Satu-satunya anggota G-30-S yang namanya diumumkan dalam pernyataan pertama itu ialah Letnan Kolonel Untung. Ia menyatakandiri sebagai komandan batalyon pasukan kawal presiden yang bermaksud mencegah “kup kontra-revolusioner” oleh sebuah kelompok yang dikenal sebagai Dewan Jenderal. Jenderal-jenderal tak bernama ini “bermaksud jahat terhadap Republik Indonesia dan Presiden Sukarno” dan berencana “mengadakan pameran kekuatan (machtsvertoon) pada hari Angkatan Bersenjata 5 Oktober.” Bertindak menentang para perwira atasan mereka, pasukan-pasukan di dalam G-30-S tampaknya didorong oleh kesetiaan mereka yang lebih tinggi, yaitu kepada Presiden Sukarno, Panglima Tertinggi Angkatan Bersenjata.
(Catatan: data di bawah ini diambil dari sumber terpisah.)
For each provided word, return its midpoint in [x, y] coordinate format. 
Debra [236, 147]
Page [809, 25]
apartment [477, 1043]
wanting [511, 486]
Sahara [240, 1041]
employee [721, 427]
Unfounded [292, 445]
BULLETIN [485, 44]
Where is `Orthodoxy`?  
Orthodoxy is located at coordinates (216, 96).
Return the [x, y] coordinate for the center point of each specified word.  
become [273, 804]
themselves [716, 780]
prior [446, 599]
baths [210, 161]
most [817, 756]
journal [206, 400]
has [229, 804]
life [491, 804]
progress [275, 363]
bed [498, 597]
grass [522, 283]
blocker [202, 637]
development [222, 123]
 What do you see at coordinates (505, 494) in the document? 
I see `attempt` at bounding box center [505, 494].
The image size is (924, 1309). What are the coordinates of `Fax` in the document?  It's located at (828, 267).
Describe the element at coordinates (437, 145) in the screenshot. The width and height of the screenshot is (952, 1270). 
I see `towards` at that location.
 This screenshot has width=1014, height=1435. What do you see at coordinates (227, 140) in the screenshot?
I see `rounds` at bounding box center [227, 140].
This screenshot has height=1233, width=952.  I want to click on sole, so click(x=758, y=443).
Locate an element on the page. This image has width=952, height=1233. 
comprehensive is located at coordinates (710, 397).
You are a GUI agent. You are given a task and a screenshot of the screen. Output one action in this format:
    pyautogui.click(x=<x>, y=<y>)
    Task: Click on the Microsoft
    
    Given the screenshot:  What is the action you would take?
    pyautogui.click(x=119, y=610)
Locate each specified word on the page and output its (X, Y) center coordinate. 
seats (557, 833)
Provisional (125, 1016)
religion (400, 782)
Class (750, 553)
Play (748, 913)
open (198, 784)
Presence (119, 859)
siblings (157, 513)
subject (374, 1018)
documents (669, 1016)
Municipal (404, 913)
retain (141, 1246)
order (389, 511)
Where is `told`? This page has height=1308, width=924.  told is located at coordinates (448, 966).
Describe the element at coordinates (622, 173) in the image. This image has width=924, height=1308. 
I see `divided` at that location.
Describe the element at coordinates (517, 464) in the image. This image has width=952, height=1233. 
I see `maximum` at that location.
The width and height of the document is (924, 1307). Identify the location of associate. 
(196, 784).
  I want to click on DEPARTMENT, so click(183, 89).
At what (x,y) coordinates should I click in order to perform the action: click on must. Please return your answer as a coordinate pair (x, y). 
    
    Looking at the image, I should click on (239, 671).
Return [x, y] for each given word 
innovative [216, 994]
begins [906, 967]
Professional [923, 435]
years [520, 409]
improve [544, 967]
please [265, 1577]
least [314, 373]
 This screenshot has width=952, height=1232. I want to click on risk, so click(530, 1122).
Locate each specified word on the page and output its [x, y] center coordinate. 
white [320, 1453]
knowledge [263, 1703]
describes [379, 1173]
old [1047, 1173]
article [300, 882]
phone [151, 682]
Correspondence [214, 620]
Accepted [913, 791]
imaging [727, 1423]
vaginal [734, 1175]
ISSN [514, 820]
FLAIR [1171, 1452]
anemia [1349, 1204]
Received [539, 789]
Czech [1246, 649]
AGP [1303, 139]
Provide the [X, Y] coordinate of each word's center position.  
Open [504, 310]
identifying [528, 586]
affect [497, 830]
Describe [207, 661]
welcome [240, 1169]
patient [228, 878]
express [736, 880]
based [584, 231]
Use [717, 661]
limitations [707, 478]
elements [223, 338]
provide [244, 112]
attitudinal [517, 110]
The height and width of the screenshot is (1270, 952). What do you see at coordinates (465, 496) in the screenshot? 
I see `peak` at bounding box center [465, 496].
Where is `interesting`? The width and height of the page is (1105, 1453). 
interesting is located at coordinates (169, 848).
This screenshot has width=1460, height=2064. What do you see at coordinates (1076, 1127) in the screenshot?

Berita itu menyatakan bahwa G-30-S telah menahan “sejumlah jenderal” dan akan segera mengambil langkah lebih lanjut. Direncanakan akan ada “tindakan-tindakan di seluruh Indonesia yang ditujukan kepada kaki tangan dan simpatisan-simpatisan Dewan Jenderal.” Siapa saja yang akan melaksanakan aksi-aksi itu tidak disebutkan. Suatu badan bernama “Dewan Revolusi Indonesia” akan dibentuk di Jakarta dan akan bertindak sebagai semacam kekuasaan eksekutif. Semua “partai-partai, ormas-ormas, surat kabar-surat kabar dan majalah-majalah” harus “menyatakan kesetiaannya” kepada Dewan Revolusi Indonesia jika mereka ingin mendapat ijin untuk terus bekerja. Dewan-dewan revolusi di tingkat lebih rendah akan dibentuk di setiap jenjang administrasi pemerintahan, mulai dari provinsi sampai ke desa. Pengumuman ini menjanjikan bahwa rincian tentang Dewan Revolusi akan disiarkan melalui surat keputusan berikutnya.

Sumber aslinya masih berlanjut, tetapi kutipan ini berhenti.